Lincoln tries again with a Ford Explorer–based mid-size SUV, but this one has enough special features to be convincing.
UPDATE 1/22/19: Pricing for the new Aviator starts at $52,195 for the standard model with a twin-turbo 3.0-liter V-6 with rear-wheel drive. The Grand Touring model with a plug-in hybrid powertrain starts at $69,895 and ranges past $90,000 for a fully loaded Black Label model.
For luxury brands, the mid-size SUV segment is a robust one, but Lincoln’s last offering in the space, the MKT, was anything but, seeing mostly livery duty before being discontinued. For its new entry, Lincoln is reaching back for an old name, Aviator, but the new model should enjoy a higher profile.
For a start, the new entry deftly scales down the styling of the highly successful Navigator, looking much like the concept version Lincoln displayed at the New York auto show earlier this year. Riding on a brand-new rear-drive architecture (shared with the upcoming new Ford Explorer) that mounts the engine longitudinally, the Aviator has similar proportions, with a shallow front overhang and a relatively long hood. There’s even a bit of Range Rover in the way the roofline gently tapers, the pillars are blacked out, and the rocker-panel trim rises slightly toward the rear.
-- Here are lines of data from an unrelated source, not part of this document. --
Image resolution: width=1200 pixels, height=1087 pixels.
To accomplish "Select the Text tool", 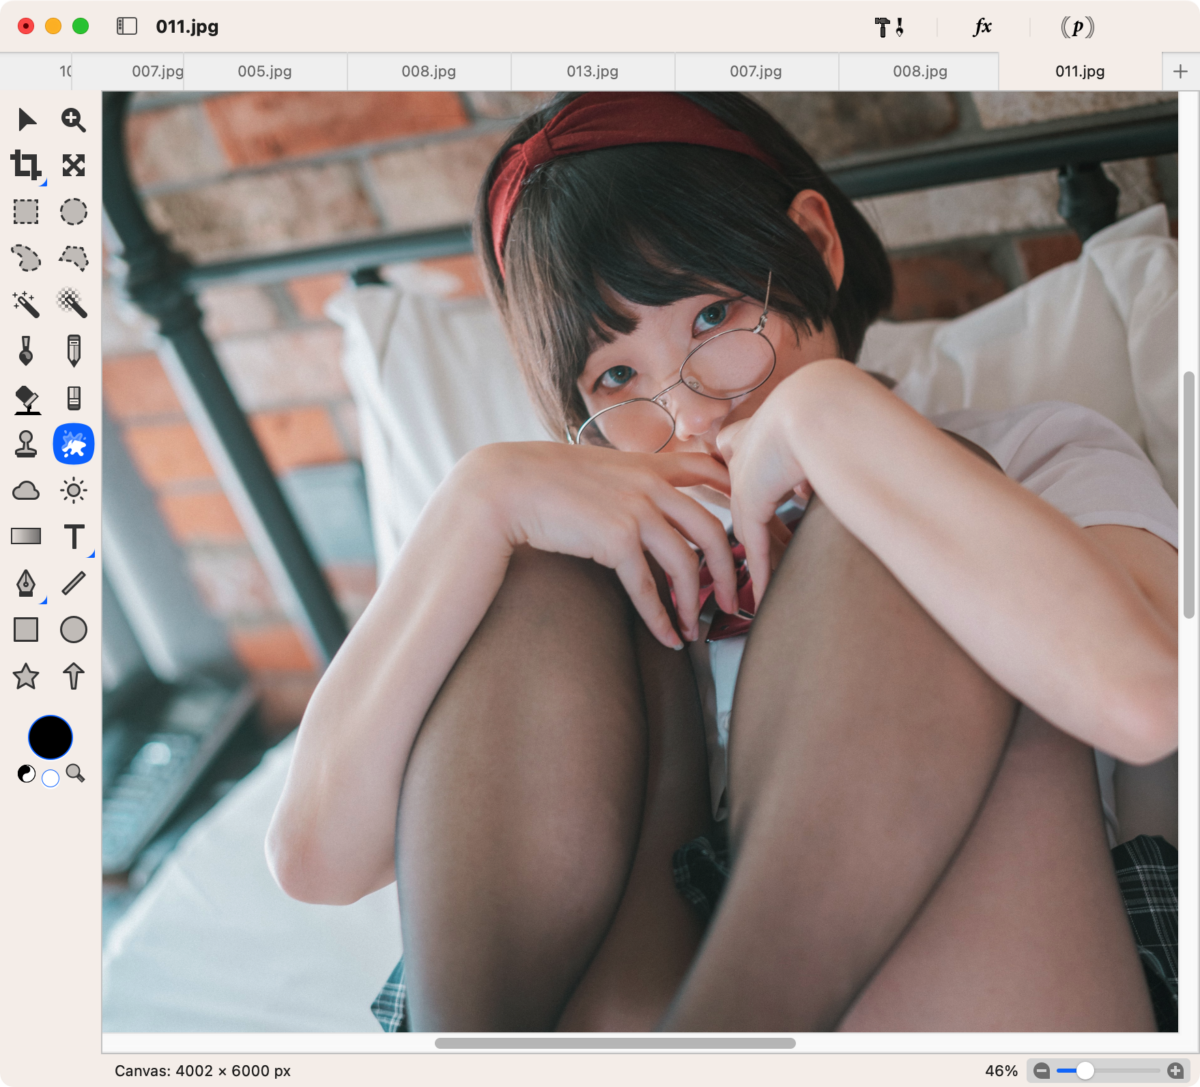I will [x=74, y=537].
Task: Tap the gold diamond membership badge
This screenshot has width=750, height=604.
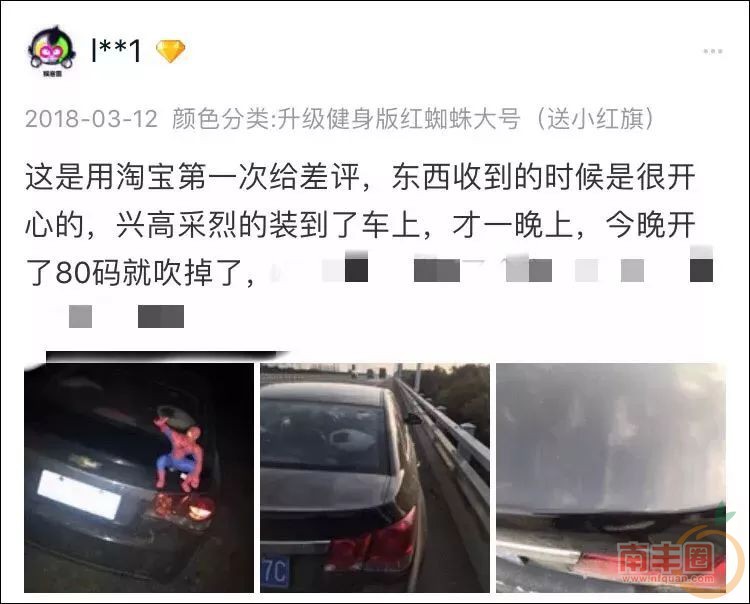Action: (171, 51)
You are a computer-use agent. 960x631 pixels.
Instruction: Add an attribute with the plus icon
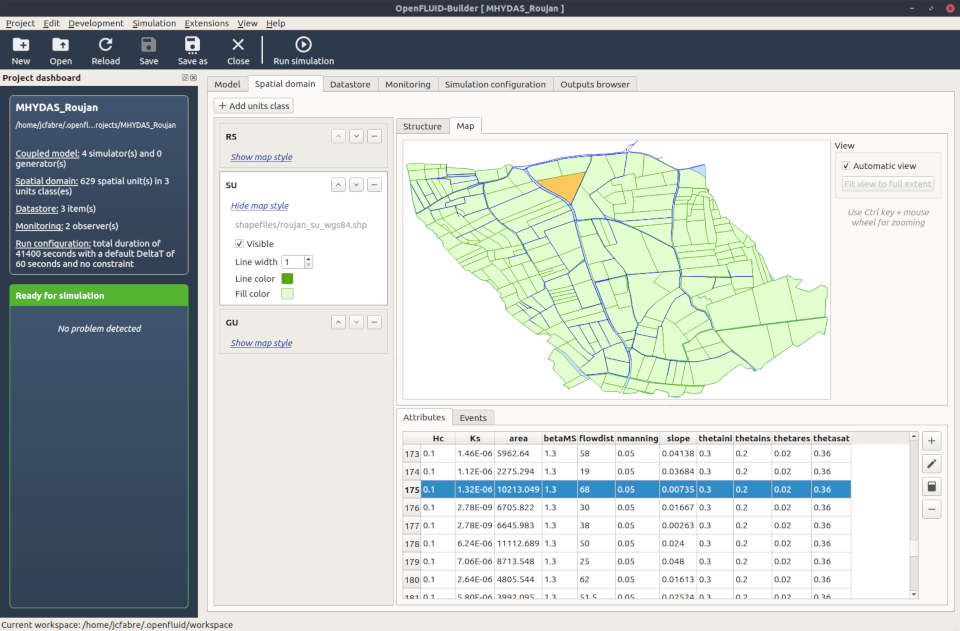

The rolling stock ranges from 19 to 21 inches and includes turbine-style designs, as seen on the Navigator.
Twin-Turbo V-6, with or without a Plug
Under the hood, Lincoln will offer a twin-turbocharged 3.0-liter V-6 with 400 horsepower and 400 lb-ft of torque, mated to a 10-speed automatic transmission. Rear- or all-wheel drive will be available with this engine. The step-up powertrain, which adds plug-in-hybrid technology to the mix, is found in the Grand Touring model. With assistance from an electric motor integrated into the 10-speed automatic, total powertrain output is 450 horsepower and 600 lb-ft of torque. The PHEV model offers two additional drive modes: Pure EV and Preserve EV. The former enables electric-only mobility, while the latter conserves the battery (which is located under the floor). Lincoln isn’t yet saying how far the Aviator Grand Touring will be able to travel in EV mode, but the chief engineer did acknowledge that the hybrid system is geared more toward enhancing performance than toward providing emissions-free motoring; and even drivers who don’t regularly plug in will get the performance benefits.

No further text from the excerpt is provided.